Fig. 3. Knockdown of SULF2 decreases HCC cell proliferation and migration.

(A) Plasmid constructs expressing an shRNA targeting the SULF2 mRNA or the empty vector plasmid pSS-H1p were stably transfected into Huh7 cells, which expressed high levels of SULF2 mRNA. SULF2 mRNA levels were quantitated by real-time RT-PCR in Huh7 Vector (Huh7 Vec) and the two SULF2 shRNA clones, designated Huh7 SULF2shRNA-3 (Huh7 sh-3) and Huh7 SULF2shRNA-4 (Huh7 sh-4). SULF2 mRNA levels were profoundly suppressed by the shRNA plasmid. (B) Huh7 Vec, Huh7 sh-3, and Huh7 sh-4 cells were plated into 6-well plates at 1 × 10⁵ cells per well for the indicated time periods, and the total number of viable cells from each well was counted after trypan blue staining (P < 0.05 at days 4 and 5). (C) Huh7 Vec, Huh7 sh-3, and Huh7 sh-4 cells were plated into 96-well plates at 3000 cells per well.
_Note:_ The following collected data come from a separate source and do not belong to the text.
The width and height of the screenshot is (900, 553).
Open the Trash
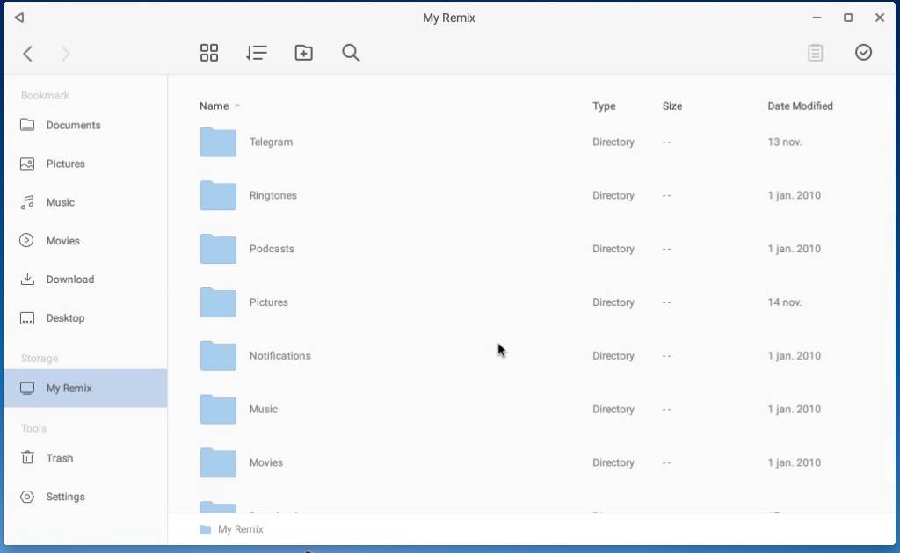click(58, 458)
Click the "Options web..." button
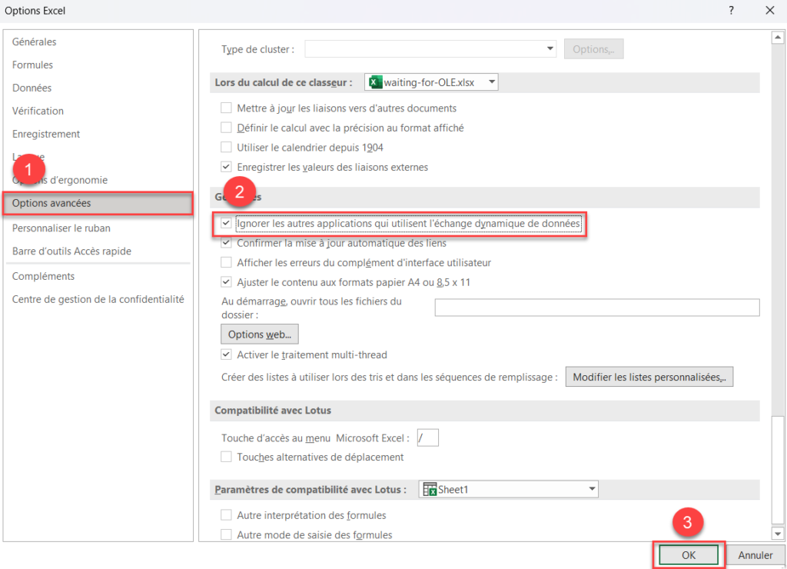This screenshot has height=569, width=787. pos(261,334)
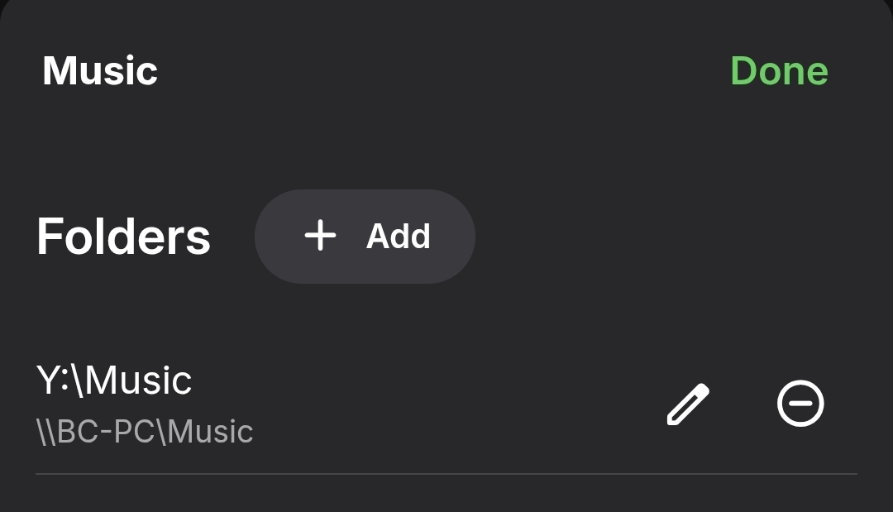Click the plus icon beside Add
This screenshot has height=512, width=893.
[x=320, y=237]
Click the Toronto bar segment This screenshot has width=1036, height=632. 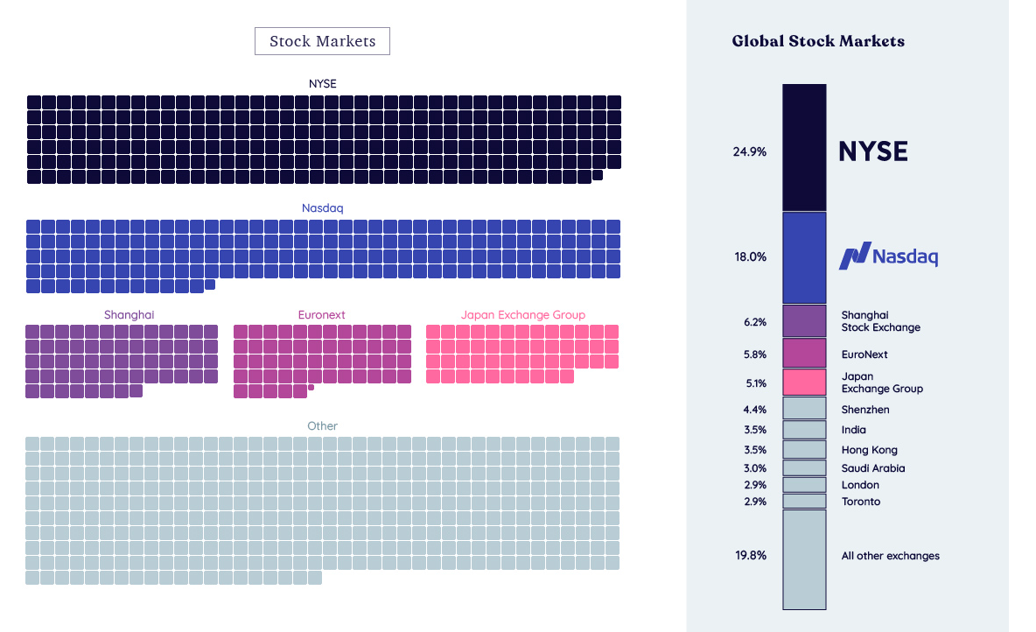point(804,502)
After 24 hours, cell proliferation was evaluated by the BrdU incorporation assay. Knockdown of SULF2 mRNA significantly decreased BrdU incorporation of both shRNA clones (P < 0.05). (D,E) Scratch wounds were made in confluent cell culture monolayers with a 20-µL pipette tip; photomicrographs of the wounds were taken at 0 and 24 hours thereafter. Relative migration of the wound edge was quantitated and showed a significantly decreased rate of migration in Huh7 sh-3 and Huh7 sh-4 cells when compared to Huh7 Vec cells (P < 0.05).